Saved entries
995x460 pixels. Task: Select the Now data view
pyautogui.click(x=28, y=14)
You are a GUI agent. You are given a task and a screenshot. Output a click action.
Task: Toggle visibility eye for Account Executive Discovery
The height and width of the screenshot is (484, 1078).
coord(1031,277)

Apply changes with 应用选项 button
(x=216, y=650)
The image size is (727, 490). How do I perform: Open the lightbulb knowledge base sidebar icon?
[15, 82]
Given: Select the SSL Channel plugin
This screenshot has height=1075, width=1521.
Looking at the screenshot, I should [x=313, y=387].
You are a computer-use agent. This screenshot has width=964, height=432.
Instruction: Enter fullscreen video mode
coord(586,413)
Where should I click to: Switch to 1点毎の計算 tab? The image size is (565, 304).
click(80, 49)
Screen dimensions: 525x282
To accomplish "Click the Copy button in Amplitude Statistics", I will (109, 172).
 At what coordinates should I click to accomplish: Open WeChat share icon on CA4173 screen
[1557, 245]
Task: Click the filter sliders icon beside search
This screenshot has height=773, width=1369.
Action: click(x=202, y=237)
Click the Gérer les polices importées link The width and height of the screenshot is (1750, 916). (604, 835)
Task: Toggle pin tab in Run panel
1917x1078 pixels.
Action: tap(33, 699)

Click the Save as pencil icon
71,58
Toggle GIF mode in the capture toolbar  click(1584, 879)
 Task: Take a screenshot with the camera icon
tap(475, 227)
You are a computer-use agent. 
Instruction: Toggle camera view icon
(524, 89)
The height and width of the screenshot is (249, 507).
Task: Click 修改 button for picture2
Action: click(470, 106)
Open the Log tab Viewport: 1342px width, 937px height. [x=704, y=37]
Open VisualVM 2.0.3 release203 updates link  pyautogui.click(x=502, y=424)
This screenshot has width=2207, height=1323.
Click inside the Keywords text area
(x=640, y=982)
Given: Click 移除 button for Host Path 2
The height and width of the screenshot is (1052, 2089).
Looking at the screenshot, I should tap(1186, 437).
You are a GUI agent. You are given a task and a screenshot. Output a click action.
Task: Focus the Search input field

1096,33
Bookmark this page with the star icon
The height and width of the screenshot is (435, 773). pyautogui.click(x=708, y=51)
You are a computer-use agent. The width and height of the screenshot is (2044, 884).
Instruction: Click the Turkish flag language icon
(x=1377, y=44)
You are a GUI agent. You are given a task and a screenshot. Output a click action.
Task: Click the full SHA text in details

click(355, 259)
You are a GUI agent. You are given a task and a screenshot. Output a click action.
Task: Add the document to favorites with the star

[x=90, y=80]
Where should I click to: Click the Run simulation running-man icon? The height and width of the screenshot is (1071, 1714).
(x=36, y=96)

* **THE PROBLEM**:
Each line of the entries above that includes the string "computer" should be copied out.

* **RESPONSE FOR THIS EXERCISE**:
You are a computer-use agent. This screenshot has width=964, height=432.
You are a computer-use agent. 
You are a computer-use agent. The width and height of the screenshot is (2044, 884).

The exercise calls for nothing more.